EXERCISE AIM:
Copy exactly the lines of the data below that run from the line holding "Dodaj do koszyka [button] (133, 1748)" through the line holding "Regulamin sklepu (125, 2547)", both ends included.

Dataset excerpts
☆ ☆ ☆ ☆ ☆ ☆ ☆

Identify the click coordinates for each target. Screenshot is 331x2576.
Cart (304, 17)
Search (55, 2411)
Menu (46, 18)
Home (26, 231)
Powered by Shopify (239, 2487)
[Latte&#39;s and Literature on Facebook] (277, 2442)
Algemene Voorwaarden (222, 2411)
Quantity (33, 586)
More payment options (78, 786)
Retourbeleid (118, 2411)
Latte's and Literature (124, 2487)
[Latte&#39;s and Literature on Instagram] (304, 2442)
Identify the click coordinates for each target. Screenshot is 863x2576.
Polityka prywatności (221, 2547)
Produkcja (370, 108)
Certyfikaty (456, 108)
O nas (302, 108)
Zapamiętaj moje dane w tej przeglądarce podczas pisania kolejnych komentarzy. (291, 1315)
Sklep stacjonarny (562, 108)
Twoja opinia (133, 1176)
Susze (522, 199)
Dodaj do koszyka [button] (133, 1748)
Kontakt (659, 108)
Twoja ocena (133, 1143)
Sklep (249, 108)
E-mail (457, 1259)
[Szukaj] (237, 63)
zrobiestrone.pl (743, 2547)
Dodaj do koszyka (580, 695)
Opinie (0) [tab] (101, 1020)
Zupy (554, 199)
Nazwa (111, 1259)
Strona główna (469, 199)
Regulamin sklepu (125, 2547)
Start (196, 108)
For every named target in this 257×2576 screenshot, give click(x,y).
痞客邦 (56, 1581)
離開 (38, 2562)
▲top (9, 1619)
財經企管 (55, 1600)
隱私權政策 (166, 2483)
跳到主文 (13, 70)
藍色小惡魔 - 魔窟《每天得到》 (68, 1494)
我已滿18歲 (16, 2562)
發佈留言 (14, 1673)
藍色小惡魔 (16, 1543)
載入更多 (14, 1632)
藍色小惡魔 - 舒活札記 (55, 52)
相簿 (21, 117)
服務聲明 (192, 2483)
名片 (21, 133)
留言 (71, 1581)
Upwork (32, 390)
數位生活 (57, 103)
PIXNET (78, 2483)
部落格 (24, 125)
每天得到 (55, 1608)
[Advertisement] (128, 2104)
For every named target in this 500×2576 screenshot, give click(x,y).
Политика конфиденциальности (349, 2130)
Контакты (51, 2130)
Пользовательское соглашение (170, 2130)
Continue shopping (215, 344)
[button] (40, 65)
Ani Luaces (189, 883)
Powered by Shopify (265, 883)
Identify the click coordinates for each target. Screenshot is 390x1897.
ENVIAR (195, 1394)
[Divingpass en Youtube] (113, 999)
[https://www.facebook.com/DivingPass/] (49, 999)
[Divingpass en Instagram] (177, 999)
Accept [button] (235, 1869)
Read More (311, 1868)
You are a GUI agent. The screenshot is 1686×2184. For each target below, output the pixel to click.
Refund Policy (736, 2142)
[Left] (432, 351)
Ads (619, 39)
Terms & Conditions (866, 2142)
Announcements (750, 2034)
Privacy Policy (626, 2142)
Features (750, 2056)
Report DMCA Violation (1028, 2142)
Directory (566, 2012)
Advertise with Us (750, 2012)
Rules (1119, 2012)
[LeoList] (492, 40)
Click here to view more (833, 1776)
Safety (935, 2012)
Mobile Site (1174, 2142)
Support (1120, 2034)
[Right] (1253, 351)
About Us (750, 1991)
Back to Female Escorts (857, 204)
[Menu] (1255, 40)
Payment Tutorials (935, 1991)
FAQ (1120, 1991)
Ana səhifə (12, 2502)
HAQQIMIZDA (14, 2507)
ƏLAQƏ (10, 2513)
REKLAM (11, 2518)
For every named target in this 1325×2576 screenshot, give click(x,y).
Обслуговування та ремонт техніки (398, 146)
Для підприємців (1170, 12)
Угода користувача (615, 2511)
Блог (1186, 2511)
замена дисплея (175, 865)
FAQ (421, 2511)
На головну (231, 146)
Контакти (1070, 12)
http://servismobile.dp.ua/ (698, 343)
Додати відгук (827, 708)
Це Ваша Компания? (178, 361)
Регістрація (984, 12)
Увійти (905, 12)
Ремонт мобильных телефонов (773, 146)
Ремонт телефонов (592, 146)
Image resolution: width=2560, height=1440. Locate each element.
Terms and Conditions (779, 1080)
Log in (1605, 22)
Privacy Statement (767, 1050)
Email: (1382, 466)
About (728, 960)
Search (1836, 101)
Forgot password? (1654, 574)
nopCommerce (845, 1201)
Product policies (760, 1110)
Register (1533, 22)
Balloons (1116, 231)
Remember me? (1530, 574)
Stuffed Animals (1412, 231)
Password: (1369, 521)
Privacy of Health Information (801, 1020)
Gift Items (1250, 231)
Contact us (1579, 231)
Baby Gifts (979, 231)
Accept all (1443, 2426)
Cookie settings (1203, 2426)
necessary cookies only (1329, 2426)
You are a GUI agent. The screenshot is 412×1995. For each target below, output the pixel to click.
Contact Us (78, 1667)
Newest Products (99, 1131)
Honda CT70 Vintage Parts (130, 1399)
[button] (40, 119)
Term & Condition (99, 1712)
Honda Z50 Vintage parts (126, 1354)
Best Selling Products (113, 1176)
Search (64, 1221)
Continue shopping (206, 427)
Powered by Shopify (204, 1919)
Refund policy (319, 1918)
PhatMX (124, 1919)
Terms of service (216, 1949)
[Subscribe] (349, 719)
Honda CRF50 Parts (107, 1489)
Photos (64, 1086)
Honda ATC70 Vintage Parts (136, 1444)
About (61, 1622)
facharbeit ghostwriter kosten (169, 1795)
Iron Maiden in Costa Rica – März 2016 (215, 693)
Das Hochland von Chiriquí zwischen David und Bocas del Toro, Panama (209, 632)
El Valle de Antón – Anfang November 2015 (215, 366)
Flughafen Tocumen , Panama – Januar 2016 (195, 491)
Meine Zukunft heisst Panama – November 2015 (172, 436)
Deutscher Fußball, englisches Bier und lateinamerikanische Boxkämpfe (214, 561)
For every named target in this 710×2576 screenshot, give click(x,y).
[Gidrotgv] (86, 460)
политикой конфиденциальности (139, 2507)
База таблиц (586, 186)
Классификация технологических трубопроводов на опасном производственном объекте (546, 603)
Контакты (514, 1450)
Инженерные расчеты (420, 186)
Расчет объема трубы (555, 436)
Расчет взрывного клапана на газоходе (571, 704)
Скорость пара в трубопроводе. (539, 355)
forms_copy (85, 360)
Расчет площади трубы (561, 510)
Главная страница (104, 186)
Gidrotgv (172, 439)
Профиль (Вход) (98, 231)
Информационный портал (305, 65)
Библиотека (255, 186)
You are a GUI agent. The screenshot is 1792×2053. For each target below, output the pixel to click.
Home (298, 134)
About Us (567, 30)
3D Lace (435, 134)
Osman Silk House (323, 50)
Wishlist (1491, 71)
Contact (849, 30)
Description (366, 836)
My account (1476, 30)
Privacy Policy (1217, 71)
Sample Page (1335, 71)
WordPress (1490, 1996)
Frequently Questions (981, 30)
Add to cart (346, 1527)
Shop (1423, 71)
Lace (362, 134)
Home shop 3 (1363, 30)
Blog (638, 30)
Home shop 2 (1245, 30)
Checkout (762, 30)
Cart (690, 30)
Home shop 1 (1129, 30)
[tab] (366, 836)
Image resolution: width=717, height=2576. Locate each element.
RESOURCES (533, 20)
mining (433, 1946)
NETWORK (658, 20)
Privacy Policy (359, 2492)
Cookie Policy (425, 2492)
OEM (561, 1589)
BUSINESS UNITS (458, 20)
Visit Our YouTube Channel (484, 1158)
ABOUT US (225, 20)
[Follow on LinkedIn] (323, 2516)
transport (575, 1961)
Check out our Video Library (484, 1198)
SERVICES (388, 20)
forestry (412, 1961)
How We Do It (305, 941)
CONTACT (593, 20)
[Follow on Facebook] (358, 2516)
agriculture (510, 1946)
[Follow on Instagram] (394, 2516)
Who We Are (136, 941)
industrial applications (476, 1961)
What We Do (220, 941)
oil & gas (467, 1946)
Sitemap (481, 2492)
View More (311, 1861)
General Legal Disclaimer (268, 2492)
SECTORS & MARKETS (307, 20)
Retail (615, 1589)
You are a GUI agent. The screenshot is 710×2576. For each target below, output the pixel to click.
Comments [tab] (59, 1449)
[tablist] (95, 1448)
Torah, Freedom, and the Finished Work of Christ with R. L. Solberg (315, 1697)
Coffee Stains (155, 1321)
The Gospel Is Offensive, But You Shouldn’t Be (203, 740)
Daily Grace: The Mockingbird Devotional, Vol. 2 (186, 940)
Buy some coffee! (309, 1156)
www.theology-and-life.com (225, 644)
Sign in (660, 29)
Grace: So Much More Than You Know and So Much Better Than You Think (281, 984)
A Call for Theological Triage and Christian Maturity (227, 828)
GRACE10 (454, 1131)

☆ ☆ ☆ ☆ ☆ ☆ ☆

TASK SOLUTION:
Dodaj do koszyka [button] (133, 1748)
Kontakt (659, 108)
Twoja ocena (133, 1143)
Sklep (249, 108)
E-mail (457, 1259)
[Szukaj] (237, 63)
zrobiestrone.pl (743, 2547)
Dodaj do koszyka (580, 695)
Opinie (0) [tab] (101, 1020)
Zupy (554, 199)
Nazwa (111, 1259)
Strona główna (469, 199)
Regulamin sklepu (125, 2547)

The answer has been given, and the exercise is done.